═══ Entries provided

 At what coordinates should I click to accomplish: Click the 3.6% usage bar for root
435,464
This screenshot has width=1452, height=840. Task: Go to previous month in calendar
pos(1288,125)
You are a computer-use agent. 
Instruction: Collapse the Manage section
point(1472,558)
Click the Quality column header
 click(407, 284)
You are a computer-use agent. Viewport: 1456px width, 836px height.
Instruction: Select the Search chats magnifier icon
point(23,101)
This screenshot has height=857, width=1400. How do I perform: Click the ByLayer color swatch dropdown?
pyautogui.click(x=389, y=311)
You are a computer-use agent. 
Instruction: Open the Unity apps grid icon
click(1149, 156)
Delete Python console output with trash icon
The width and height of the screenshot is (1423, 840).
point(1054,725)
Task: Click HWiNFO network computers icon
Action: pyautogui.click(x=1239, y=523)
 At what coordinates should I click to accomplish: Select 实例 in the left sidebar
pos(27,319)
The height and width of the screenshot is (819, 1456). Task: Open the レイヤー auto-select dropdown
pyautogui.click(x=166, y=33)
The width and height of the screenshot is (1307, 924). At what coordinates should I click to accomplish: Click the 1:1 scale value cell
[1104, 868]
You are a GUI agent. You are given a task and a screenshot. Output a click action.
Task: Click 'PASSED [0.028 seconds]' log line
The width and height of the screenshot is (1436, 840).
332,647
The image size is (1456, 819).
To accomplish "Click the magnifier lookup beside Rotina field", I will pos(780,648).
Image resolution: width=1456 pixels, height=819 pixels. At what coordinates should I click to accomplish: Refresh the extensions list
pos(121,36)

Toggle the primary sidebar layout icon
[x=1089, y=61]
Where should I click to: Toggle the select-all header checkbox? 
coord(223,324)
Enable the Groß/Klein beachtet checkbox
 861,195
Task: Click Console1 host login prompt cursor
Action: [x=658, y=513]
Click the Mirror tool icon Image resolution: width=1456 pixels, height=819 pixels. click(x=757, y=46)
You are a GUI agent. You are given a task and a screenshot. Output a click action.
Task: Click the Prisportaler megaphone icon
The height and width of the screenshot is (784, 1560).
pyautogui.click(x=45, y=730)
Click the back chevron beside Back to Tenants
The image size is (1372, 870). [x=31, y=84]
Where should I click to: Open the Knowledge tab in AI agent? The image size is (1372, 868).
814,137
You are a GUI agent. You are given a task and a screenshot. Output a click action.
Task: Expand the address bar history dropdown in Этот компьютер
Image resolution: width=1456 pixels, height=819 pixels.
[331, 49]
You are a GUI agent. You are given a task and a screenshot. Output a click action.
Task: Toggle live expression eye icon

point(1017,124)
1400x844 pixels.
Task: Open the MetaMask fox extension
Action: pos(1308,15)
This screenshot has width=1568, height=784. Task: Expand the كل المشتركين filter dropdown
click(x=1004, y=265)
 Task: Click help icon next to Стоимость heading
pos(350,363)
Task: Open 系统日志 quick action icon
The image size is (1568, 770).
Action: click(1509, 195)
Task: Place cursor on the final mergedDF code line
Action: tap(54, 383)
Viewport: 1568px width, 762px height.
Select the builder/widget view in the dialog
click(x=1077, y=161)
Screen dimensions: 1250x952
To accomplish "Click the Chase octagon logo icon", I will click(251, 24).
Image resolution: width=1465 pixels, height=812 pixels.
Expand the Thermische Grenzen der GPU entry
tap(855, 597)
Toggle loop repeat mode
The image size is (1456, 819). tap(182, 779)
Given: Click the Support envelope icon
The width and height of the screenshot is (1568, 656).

══════

● Task item:
Show all lines above holding the word "Viewport".

● Result for this exercise:
You are a computer-use agent. Viewport: 1456px width, 836px height.
Viewport: 1568px width, 762px height.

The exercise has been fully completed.